Les circonstances de l’embuscade tendue mardi aux gardes et à l’équipe de la Nigerian National Petroleum Company (NNPC), accompagnés de géologues de l’Université de Maiduguri, de retour d’une mission d’exploration pétrolière, n’ont pas encore été éclaircies en raison du strict contrôle de l’armée sur les accès au Borno, épicentre des violences de Boko Haram.

Aucun nouveau bilan n’a été fourni par l’armée, qui avait reconnu mercredi la mort de dix personnes – neuf militaires et un civil – dans l’attaque près de Magumeri, à 50 km au nord-ouest de Maiduguri, capitale de l’Etat de Borno (nord-est).

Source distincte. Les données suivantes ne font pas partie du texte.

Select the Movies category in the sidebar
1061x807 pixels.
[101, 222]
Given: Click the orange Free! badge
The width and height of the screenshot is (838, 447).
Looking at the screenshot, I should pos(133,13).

Vendredi, des sources médicales et humanitaires avaient déclaré que l’embuscade avait fait au moins une cinquantaine de morts, essentiellement parmi les soldats et miliciens escortant le convoi.

Ce bilan, particulièrement lourd, vient contredire les affirmations du gouvernement donnant Boko Haram comme très affaibli.

Regain d’assurance de Boko Haram

Dans la vidéo de quatre minutes diffusée par le djihadistes , trois hommes de l’Université de Maiduguri, la capitale de l’Etat du Borno, appellent le gouvernement à accéder aux exigences des djihadistes afin qu’ils soient libérés.

«Il s’agit bien de nos employés», a confirmé le porte-parole de l’Université de Maiduguri, Danjuma Gambo, tout en annonçant à l’AFP qu’une personne «manque encore à l’appel».

«Je demande au président par intérim Yemi Osinbajo de nous venir en aide et d’accéder à leurs demandes», a déclaré l’un des hommes dans la vidéo, précisant qu’elle avait été tournée vendredi. Il a attribué l’embuscade à la faction de Boko Haram dirigée par Abou Mosab Al Barnaoui, fils du fondateur du groupe, qui a promis d’attaquer l’armée et le gouvernement.